In the late 1990s, James Reason developed the Swiss Cheese Model of Organizational Accident Causation – a conceptual framework that has been applied in high-risk industries, including aviation, engineering and healthcare, to describe the context in which errors occur56. Recent studies have applied the SCM to patient safety, as a tool to identify failures in the healthcare system. The SCM describes the process of accident causation as an interaction between both active errors committed by people at the front-end of service delivery and latent conditions caused by poor decisions made by higher management that occur in a complex system. Based on the model, most accidents are caused by a series of failures that occur at several levels within a system: organizational influences, unsafe supervision, preconditions for unsafe acts, and the unsafe acts themselves. In the SCM, a system (represented as a block of cheese) is expected to have a series of barriers (represented as slices of cheese) that act as its defences against failure. There are holes in the cheese slices that represent individual weaknesses in individual parts of the system. Latent and active errors are what create these holes (penetrate the barriers/defences) in the system. When these holes align across several levels of a system, this creates “a trajectory of accident opportunity” that can result in an AE. Reason’s model classified factors contributing to accidents in 3 domains: 1) organizational/systems, 2) local workplace, 3) unsafe acts.

University of Texas Threat and Error Management Model

The University of Texas Threat and Error Management Model (UT-TEMM) model was developed by human factors researchers at the University of Texas as a conceptual framework to understand the interactions between safety and human performance in aviation.
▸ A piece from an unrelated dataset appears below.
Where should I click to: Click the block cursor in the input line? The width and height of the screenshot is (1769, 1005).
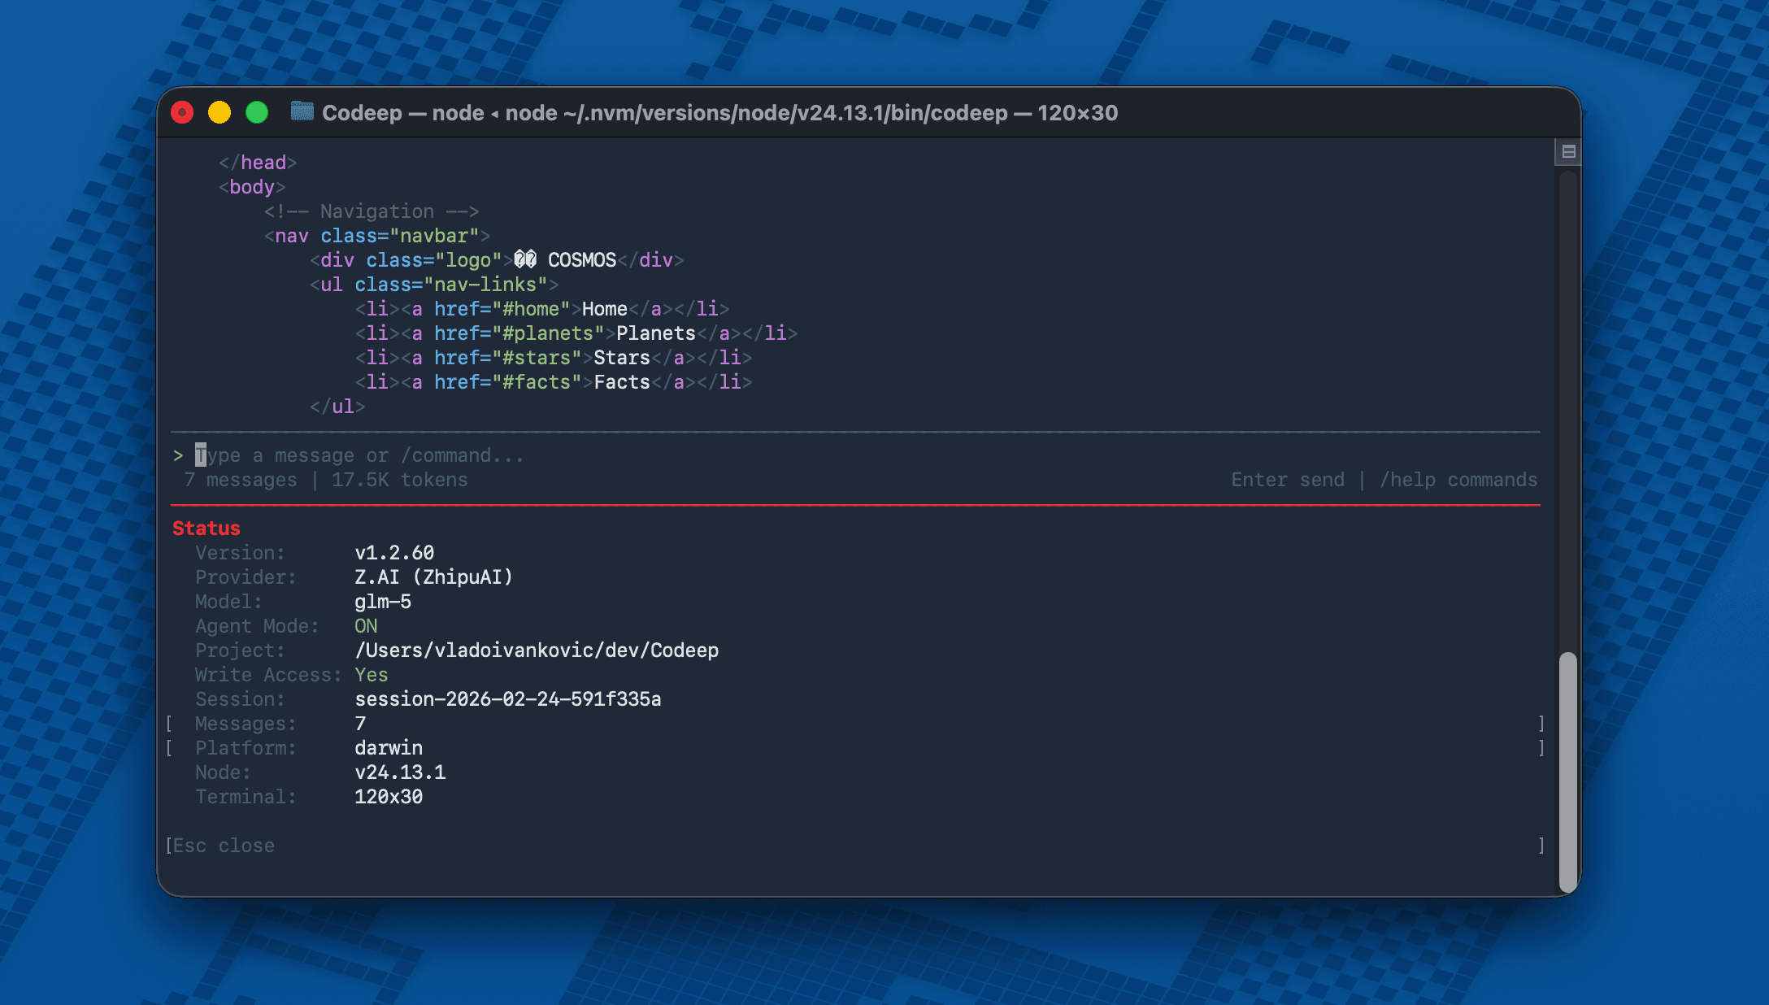(201, 455)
The model is based on aeronautical incidents and accident analysis in high-capacity airlines. It’s based on direct observation studies on the flight deck, and is based on the fundamental premise that threats and errors are inevitable components of complex systems, which is why TEM advocates management as opposed to avoidance. There are 3 components of TEM: threats, errors, and undesired states. Within a healthcare context, threats are events or errors that occur outside the influence of the operating team, increasing the operational complexity of the procedure and promoting opportunity for human error. Threats are elements of the system that provide the circumstances in which human error can occur. Types of threat include patient threats, task threats, environmental threats (equipment and resources), culture, and organizational threats.